I am writing a program that will draw a solid along the curve of a spline. I am using visual studio 2005, and writing in C++ for OpenGL. I'm using FLTK to open my windows (fast and light toolkit).
I currently have an algorithm that will draw a Cardinal Cubic Spline, given a set of control points, by breaking the intervals between the points up into subintervals and drawing linesegments between these sub points. The number of subintervals is variable.
The line drawing code works wonderfully, and basically works as follows: I generate a set of points along the spline curve using the spline equation and store them in an array (as a special datastructure called Pnt3f, where the coordinates are 3 floats and there are some handy functions such as distance, length, dot and crossproduct). Then i have a single loop that iterates through the array of points and draws them as so:
glBegin(GL_LINE_STRIP);
for(pt = 0; pt<=numsubsegements ; ++pt) {
glVertex3fv(pt.v());
}
glEnd();
As stated, this code works great. Now what i want to do is, instead of drawing a line, I want to extrude a solid.
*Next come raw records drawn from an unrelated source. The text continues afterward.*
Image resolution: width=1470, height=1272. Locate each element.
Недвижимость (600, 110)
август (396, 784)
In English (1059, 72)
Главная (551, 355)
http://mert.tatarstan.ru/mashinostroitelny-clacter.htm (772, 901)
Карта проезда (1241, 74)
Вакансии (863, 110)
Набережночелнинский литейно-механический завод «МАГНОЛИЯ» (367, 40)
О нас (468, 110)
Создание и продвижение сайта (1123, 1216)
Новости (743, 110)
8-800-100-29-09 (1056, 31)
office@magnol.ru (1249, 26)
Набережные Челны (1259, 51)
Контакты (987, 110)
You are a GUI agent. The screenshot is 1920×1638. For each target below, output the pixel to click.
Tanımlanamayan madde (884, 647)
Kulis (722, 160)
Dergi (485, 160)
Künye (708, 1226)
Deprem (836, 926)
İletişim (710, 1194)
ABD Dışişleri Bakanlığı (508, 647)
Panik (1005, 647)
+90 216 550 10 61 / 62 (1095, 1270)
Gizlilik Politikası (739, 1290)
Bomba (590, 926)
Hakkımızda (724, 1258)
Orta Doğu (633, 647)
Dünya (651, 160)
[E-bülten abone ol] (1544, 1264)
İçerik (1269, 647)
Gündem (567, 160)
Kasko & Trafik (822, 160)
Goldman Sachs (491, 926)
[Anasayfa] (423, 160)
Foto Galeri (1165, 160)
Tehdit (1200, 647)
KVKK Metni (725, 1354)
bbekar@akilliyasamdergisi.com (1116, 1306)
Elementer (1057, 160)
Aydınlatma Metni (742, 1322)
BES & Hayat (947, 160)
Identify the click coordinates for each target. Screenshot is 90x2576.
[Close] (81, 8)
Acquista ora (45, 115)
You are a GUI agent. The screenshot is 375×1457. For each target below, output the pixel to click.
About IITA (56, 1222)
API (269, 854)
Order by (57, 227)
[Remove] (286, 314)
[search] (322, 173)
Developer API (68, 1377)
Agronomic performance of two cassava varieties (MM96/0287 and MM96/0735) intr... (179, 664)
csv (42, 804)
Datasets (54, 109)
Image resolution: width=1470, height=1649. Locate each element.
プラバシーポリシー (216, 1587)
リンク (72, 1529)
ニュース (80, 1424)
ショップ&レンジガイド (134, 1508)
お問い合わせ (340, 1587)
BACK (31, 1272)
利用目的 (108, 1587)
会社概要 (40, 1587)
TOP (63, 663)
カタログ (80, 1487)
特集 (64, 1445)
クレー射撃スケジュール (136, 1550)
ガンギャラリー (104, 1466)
My current exploration is using a 'cylinder' quadric to create a tube along the line. This is a bit trickier, as I have to orient openGL in the direction i want to draw the cylinder. My idea is to do this:
Psuedocode:
Push the current matrix,
translate to the first control point
rotate to face the next point
draw a cylinder (length = distance between the points)
Pop the matrix
repeat
My problem is getting the angles between the points. I only need yaw and pitch, roll isnt important. I know take the arc-cosine of the dot product of the two points divided by the magnitude of both points, will return the angle between them, but this is not something i can feed to OpenGL to rotate with. I've tried doing this in 2d, using the XZ plane to get x rotation, and making the points vectors from the origin, but it does not return the correct angle.
My current approach is much simpler. For each plane of rotation (X and Y), find the angle by:
arc-cosine( (difference in 'x' values)/distance between the points)
the 'x' value depends on how your set your plane up, though for my calculations I always use world x.
Barring a few issues of it making it draw in the correct quadrant that I havent worked out yet, I want to get advice to see if this was a good implementation, or to see if someone knew a better way.
You are correct in forming two vectors from the three points in two adjacent line segments and then using the arccosine of the dot product to get the angle between them. To make use of this angle you need to determine the axis around which the rotation should occur. Take the cross product of the same two vectors to get this axis. You can then build a transformation matrix using this axis-angle or pass it as parameters to glRotate.
A few notes:
first of all, this:
for(pt = 0; pt<=numsubsegements ; ++pt) {
glBegin(GL_LINE_STRIP);
glVertex3fv(pt.v());
}
glEnd();
is not a good way to draw anything. You MUST have one glEnd() for every single glBegin(). you probably want to get the glBegin() out of the loop. the fact that this works is pure luck.
second thing
My current exploration is using a
'cylinder' quadric to create a tube
along the line
This will not work as you expect. the 'cylinder' quadric has a flat top base and a flat bottom base. Even if you success in making the correct rotations according to the spline the edges of the flat tops are going to pop out of the volume of your intended tube and it will not be smooth. You can try it in 2D with just a pen and a paper. Try to draw a smooth tube using only shorter tubes with a flat bases. This is impossible.
Third, to your actual question, The definitive tool for such rotations are quaternions. Its a bit complex to explain in this scope but you can find plentyful information anywhere you look.
If you'd have used QT instead of FLTK you could have also used libQGLViewer. It has an integrated Quaternion class which would save you the implementation. If you still have a choice I strongly recommend moving to QT.
Have you considered gluLookAt? Put your control point as the eye point, the next point as the reference point, and make the up vector perpendicular to the difference between the two.